_Dataset extract_:
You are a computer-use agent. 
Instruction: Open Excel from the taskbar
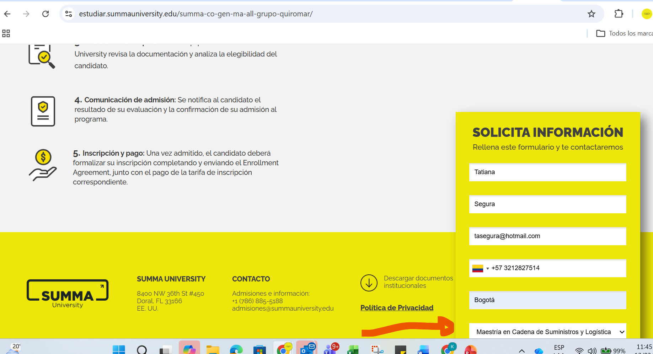click(x=353, y=350)
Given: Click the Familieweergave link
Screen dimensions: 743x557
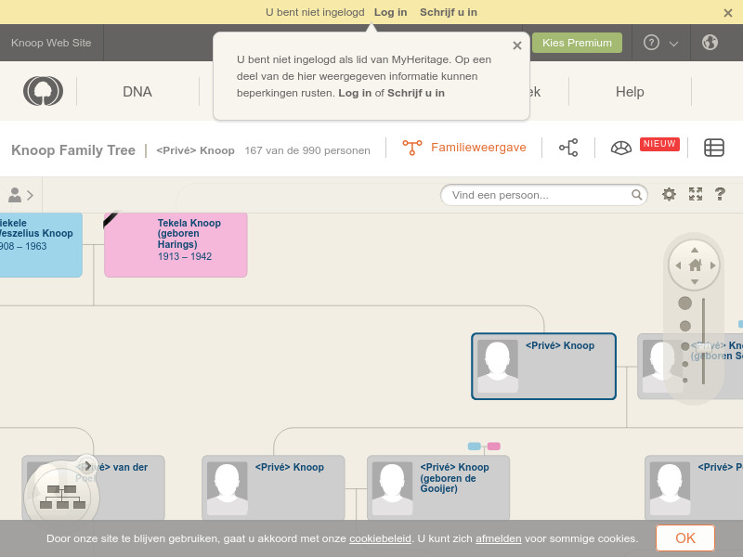Looking at the screenshot, I should 477,147.
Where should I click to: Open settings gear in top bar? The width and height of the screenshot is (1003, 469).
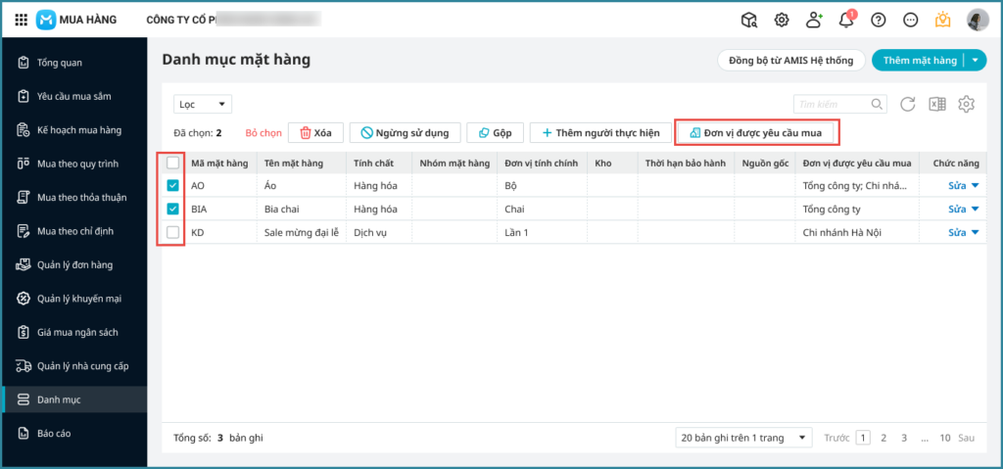pyautogui.click(x=782, y=20)
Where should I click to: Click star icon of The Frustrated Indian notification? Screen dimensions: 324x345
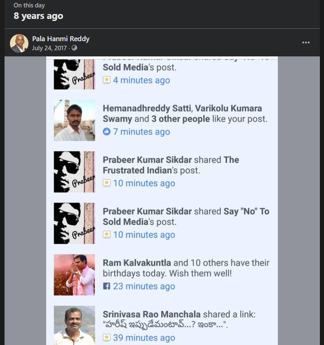pyautogui.click(x=107, y=183)
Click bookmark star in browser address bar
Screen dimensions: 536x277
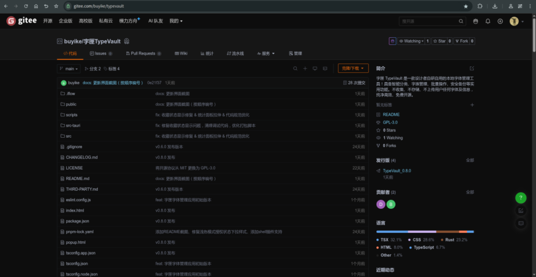coord(466,6)
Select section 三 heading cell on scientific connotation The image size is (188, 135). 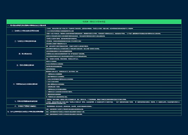tap(26, 41)
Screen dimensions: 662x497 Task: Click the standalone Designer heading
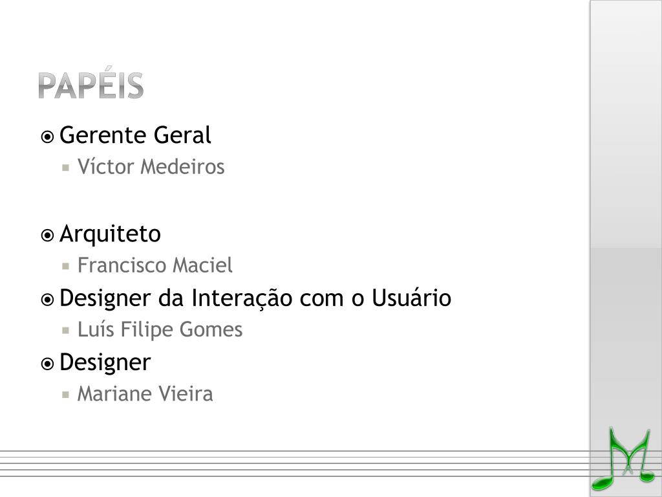tap(105, 362)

_Exercise requirements_: Rewrite the lines from the one containing "Screen dimensions: 662x497" through the end of the records, inclusive, replacing "Designer" with "Developer" and keeping everything else the same. Leave the pictures out of your answer.

_Output_:
Screen dimensions: 662x497 Task: Click the standalone Developer heading
tap(105, 362)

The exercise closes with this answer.